Salvianolic Acid B Alleviates Limb Ischemia in Mice via Promoting SIRT1/PI3K/AKT Pathway-Mediated M2 Macrophage Polarization.

Abstract

Salvianolic acid B (Sal B) is an effective treatment agent for ischemic disease in China. However, Sal B's effects on peripheral arterial disease (PAD) and its mechanism remains poorly understood. Macrophage polarization plays a crucial role in PAD. Nevertheless, treatment modalities that increase the population of anti-inflammatory (M2) macrophages are limited.

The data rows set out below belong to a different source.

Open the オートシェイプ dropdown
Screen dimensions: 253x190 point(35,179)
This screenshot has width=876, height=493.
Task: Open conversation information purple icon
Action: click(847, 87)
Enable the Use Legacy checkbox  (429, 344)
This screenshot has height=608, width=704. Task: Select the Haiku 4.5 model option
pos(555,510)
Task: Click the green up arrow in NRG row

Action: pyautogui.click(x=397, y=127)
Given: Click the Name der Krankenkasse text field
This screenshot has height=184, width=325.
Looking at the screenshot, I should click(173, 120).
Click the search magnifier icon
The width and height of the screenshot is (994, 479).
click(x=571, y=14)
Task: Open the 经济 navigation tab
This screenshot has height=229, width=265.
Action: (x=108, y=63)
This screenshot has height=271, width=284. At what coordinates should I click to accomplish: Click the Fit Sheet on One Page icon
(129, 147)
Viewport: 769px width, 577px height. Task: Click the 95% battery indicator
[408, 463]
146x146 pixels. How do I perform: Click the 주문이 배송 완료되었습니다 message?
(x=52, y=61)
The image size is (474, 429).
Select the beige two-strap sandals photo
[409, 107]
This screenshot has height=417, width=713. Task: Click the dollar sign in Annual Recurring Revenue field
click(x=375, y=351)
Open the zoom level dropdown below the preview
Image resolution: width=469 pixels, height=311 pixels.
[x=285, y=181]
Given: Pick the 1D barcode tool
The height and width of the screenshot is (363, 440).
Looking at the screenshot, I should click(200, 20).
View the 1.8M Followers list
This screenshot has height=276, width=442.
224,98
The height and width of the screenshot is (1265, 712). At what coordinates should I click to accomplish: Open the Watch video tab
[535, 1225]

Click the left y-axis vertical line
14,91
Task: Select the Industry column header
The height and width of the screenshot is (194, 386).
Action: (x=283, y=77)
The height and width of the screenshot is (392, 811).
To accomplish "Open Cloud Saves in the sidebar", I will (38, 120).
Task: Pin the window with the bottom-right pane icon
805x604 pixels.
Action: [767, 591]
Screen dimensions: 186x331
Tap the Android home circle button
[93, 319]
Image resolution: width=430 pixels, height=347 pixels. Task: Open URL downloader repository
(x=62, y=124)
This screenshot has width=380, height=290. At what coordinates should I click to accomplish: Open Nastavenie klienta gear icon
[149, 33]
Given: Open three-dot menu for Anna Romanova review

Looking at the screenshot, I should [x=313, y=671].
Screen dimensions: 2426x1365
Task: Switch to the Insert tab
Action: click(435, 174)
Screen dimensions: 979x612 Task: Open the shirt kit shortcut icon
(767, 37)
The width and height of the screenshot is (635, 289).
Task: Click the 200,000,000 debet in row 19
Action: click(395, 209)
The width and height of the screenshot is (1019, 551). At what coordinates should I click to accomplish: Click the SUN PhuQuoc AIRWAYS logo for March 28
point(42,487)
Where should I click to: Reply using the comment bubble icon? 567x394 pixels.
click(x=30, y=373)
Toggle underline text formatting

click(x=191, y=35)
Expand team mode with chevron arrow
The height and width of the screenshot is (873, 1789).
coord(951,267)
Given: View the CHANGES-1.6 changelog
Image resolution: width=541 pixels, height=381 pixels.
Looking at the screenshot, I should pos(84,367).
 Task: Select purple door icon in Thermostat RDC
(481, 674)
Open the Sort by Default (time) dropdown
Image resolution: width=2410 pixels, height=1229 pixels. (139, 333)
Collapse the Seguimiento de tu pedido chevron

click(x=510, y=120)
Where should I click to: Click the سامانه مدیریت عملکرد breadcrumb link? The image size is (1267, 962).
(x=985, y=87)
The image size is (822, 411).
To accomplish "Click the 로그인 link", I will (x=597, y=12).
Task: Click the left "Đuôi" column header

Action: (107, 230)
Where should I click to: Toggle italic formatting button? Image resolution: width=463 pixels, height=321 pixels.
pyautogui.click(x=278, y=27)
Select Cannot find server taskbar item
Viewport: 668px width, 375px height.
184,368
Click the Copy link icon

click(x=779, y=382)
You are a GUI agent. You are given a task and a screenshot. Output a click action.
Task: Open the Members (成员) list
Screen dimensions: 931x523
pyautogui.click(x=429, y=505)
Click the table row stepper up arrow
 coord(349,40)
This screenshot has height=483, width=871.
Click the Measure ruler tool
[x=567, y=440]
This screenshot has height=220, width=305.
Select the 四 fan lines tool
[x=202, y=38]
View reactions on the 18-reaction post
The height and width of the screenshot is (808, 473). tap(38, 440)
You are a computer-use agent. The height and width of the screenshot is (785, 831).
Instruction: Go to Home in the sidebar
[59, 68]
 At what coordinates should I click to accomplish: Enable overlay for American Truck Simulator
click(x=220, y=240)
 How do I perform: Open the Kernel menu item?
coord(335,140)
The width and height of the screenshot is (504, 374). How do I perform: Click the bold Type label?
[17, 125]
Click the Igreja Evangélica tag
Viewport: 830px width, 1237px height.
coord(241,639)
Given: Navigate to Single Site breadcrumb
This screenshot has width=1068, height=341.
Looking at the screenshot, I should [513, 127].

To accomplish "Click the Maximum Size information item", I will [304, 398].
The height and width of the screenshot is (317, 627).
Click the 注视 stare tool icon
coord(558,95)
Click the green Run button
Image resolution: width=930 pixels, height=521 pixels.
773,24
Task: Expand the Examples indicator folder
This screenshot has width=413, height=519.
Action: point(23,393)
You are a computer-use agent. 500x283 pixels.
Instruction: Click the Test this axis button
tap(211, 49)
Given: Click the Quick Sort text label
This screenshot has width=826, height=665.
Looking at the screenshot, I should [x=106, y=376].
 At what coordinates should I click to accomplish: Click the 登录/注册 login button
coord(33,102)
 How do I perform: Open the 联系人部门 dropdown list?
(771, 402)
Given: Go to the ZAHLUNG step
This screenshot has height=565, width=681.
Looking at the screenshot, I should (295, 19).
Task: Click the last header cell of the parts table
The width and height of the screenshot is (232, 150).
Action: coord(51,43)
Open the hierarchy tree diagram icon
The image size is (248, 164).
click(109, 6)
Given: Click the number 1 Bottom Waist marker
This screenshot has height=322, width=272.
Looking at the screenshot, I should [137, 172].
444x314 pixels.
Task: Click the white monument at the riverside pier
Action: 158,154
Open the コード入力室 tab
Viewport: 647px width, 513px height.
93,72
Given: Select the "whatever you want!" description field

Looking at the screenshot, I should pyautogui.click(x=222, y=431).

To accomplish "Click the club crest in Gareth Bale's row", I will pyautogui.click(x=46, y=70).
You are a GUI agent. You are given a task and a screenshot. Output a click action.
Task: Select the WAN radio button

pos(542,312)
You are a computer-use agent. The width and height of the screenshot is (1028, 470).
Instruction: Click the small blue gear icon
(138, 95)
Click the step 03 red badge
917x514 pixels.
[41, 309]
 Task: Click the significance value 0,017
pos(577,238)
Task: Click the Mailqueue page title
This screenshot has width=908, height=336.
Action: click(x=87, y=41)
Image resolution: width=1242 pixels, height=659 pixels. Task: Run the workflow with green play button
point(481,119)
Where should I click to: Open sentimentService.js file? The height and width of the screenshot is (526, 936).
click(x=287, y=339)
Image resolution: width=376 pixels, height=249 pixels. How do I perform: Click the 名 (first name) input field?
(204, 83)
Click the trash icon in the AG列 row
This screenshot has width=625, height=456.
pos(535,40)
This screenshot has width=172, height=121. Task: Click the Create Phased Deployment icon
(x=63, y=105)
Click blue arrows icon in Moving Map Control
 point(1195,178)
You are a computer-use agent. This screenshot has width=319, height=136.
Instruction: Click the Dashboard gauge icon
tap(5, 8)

This study aimed to explore the protective effects of Sal B on limb perfusion and investigate the mechanism of Sal B-induced macrophage polarization. C57BL/6 male mice (6 weeks) were randomized into control, Model + NS, and Model + Sal B groups (n = 5). Then, we established a hind limb ischemia mouse model to assess the Sal B's role (15 mg/kg/d) in PAD. We quantified the blood perfusion via laser speckle contrast imaging (LSCI) and measured the capillary density and muscle edema with CD31 and H&E staining. The Sal B-induced macrophage polarization was confirmed by qPCR and ELISA. The results showed that the Sal B group exhibited a significant improvement in the blood perfusion, capillary density, muscle edema, and M2 markers gene expressions. Cell migration and tube formation were promoted in the endothelial cells stimulated with a culture supernatant from Sal B-treated macrophages. In contrast, endothelial functions improved by Sal B-treated macrophages were impaired in groups treated with SIRT1 and PI3K inhibitors. These findings provide evidence for Sal B's protective role in PAD and demonstrate the enhancement of macrophage polarization via the SIRT1/PI3K/AKT pathway.